Tracking experiments, or more generally experiments that use a simple
action to affect a perceptual variable that's easy to display on a computer
screen, show how this process works. Demo 1 is actually a series of tests
of the hypothesis that a particular example of behavior is in fact a
control process. Most of the examples require the human participant to
maintain some condition on the screen, and measure the behavior of the
manipulated objects as well as the actions by which they are manipulated.
If a simple control-system model is sufficient, in each case we should see
a general pattern (shown as a data plot for the actual test run) and
certain quantitative relationships between variables (filled in from the
data as correlation numbers that appear in the text description on the
screen after the run). Each experiment is actually a 30-second experiment
with the participant free to move the stick or mouse in any way whatsoever.
The plot shows how an invisible disturbance varied, and how the control
handle position varied, with the numerical state of the controlled variable
also plotted. In every case, we see the handle position changing equally
and oppositely to the maqnitude of the disturbance, and the controlled
variable remaining roughly constant (as instructed). I would guess that I
have looked over the shoulders of many hundreds of people doing thousands
of runs in Demo1, and I have yet to see any example where the plot did not
show this form (if the person kept controlling until the end of the
30-second run). This ought to be more impressive than it is, because there
is absolutely nothing to constrain this person to move the control handle
in any particular way. Yet they all -- _all_ -- move it as the control
model quantitatively predicts that they will move it.

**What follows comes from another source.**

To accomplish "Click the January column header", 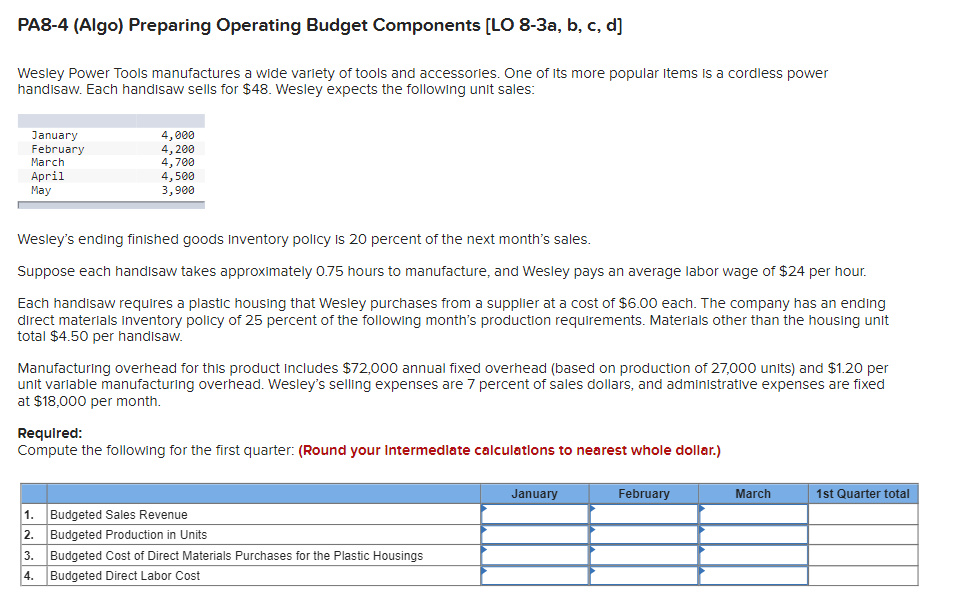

The numerical results filled into the text are (1) the correlation between
the controlled variable and the handle positions, and (2) the correlation
between the disturbing variable and the handle positions. These are
obtained from the experimental; data just acquired during each
demonstration. The text surrounding the correlation numbers does not
change, which shows to those who notice how confident we are that the
prediction will be verified. The former correlation is low (usually below
0.3), and the latter is high (usually above 0.95). The control model
predicts that these correlations will be high and low as observed. This is
astonishing to a conventional scientist when he first understands what
these results are saying. An old psychology professor of mine shouted at me
and walked angrily out of the room when I described these results to him
and drew the relationships on the blackboard, He understood them, all
right, but accused me of trying to make a fool of him. I did NOT say that
he didn't need any help. The controlled variable that is kept nearly
constant by the actions of the person shows only a very small correlation
with those actions. At the same time, a variable that is invisible to the
participant, the disturbance, shows a ridiculously high correlation with
the actions of the person. Under conventional cause-effect concepts, that
is impossible.
To do an experiment of this kind, you must first observe natural behavior
in the experimental situation very closely, closely enough that you can get
some numerical or at least quantitative measures of the variables involved.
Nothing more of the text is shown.